» Your assignment:
Send back the line that contains "The height and" and all lines following it through the end of the data below, exactly, omitting pictures.

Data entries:
= Beginning of Section =

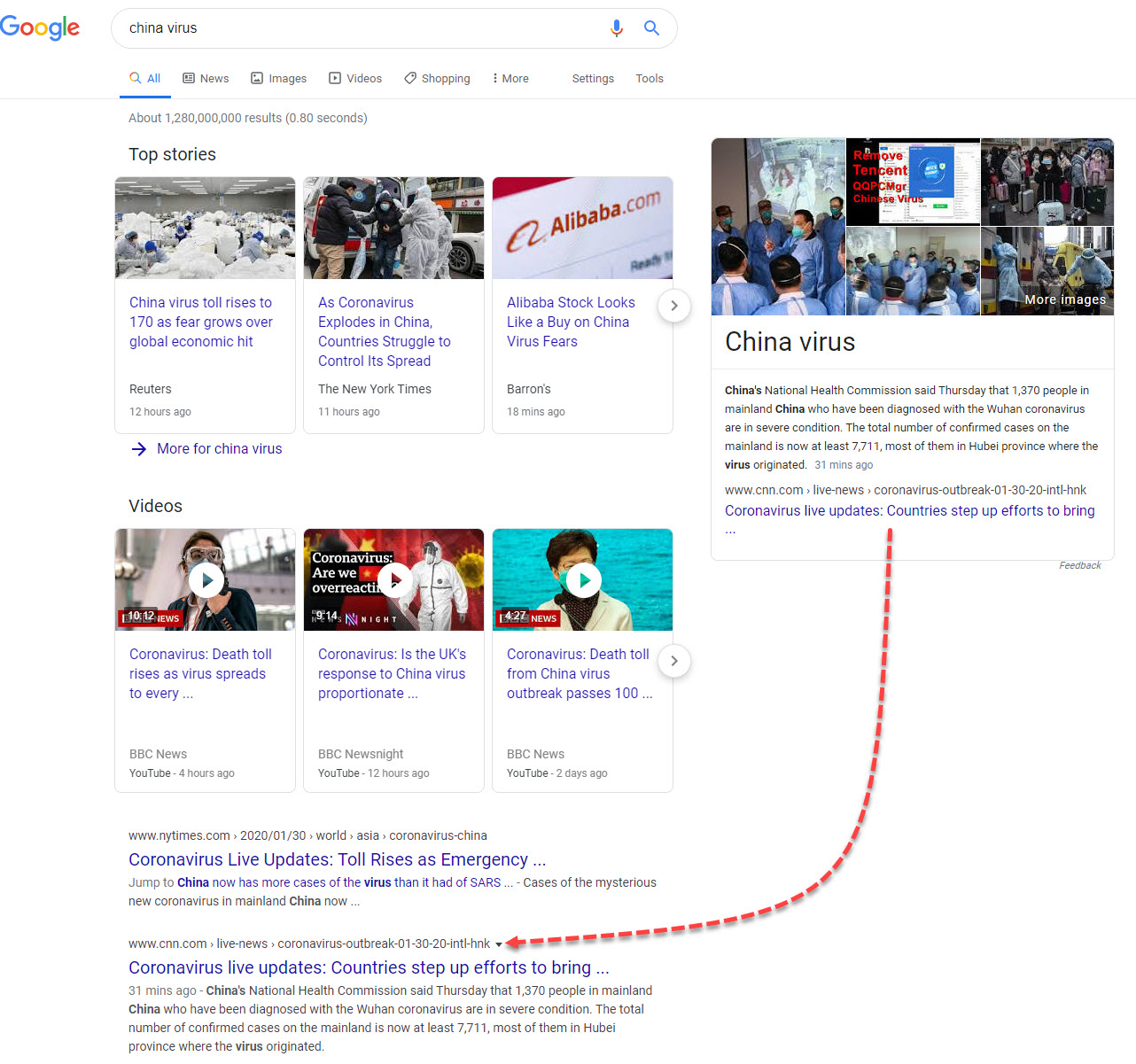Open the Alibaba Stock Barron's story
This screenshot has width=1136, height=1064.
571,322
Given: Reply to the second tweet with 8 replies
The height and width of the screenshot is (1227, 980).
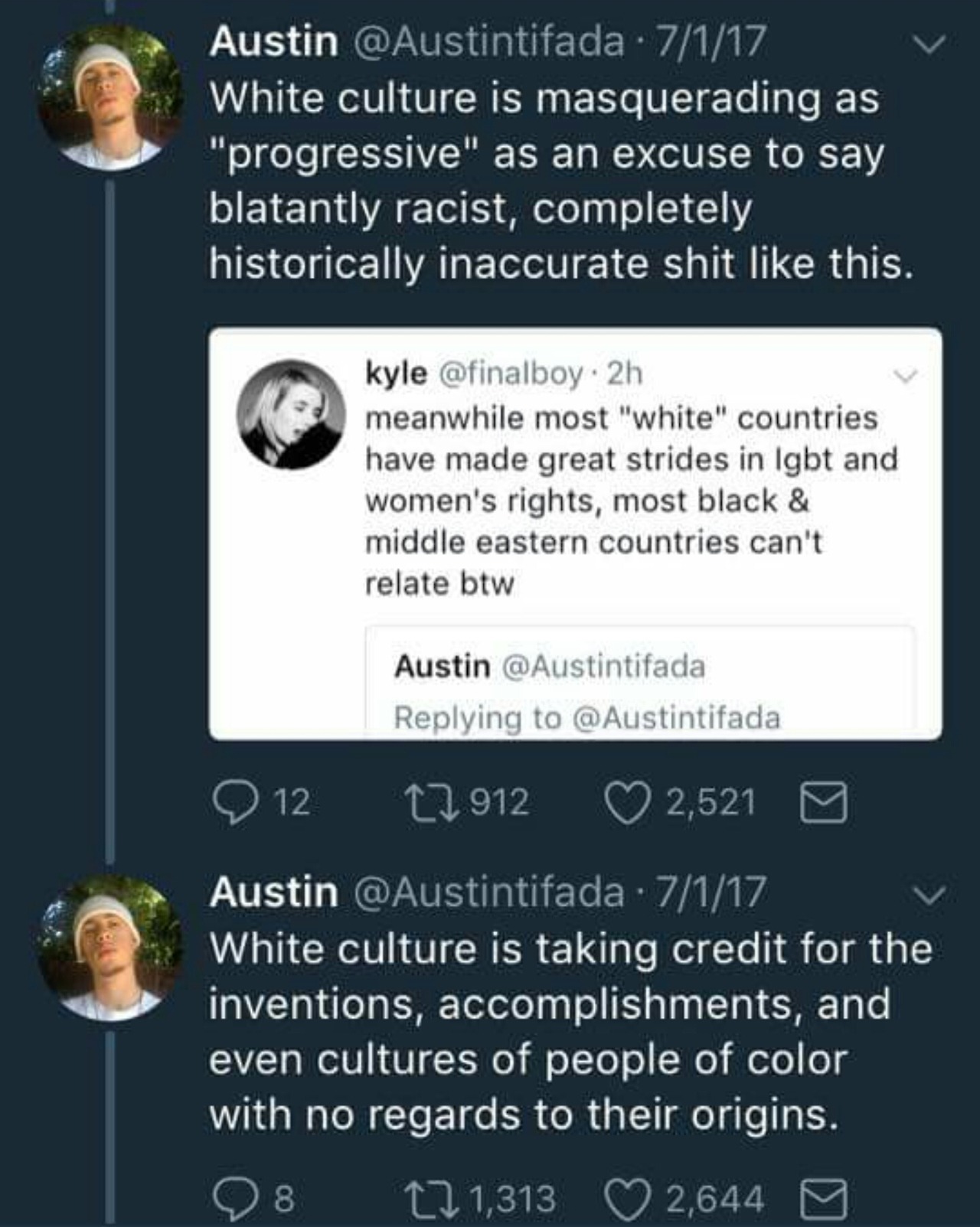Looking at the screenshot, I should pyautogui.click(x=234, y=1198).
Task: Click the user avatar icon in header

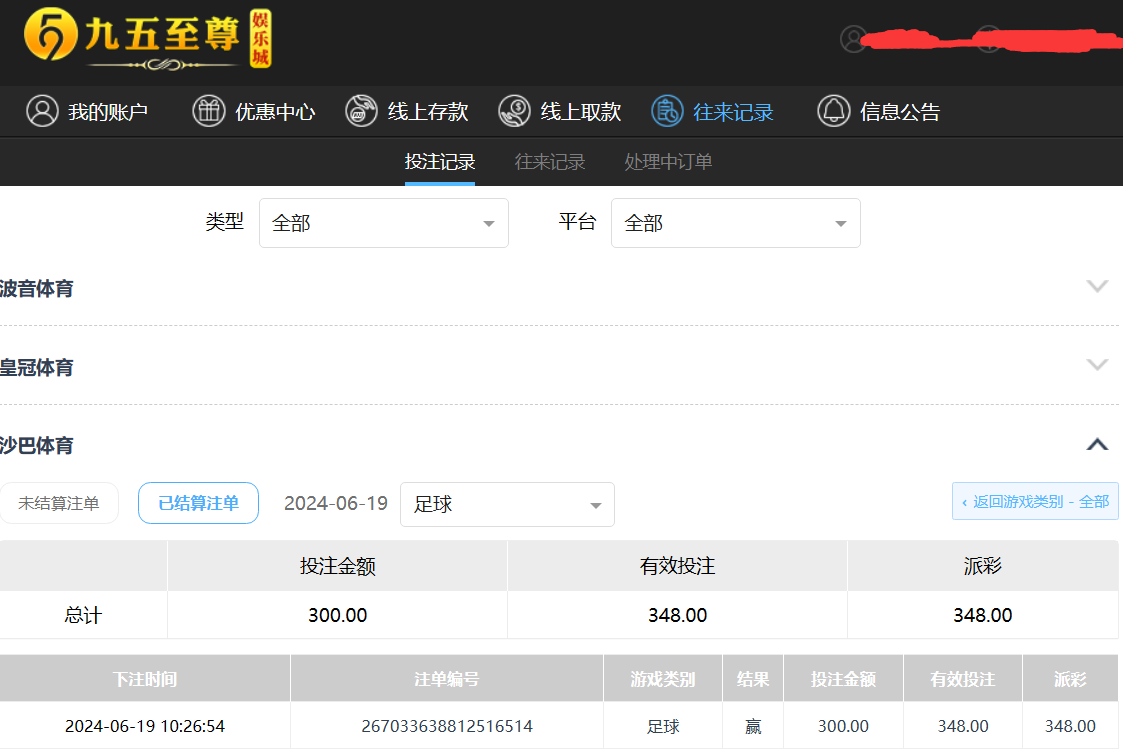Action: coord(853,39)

= End of Section =

» Task answer:
The height and width of the screenshot is (1227, 980).
Looking at the screenshot, I should pyautogui.click(x=234, y=1198).
Task: Click the user avatar icon in header

Action: coord(853,39)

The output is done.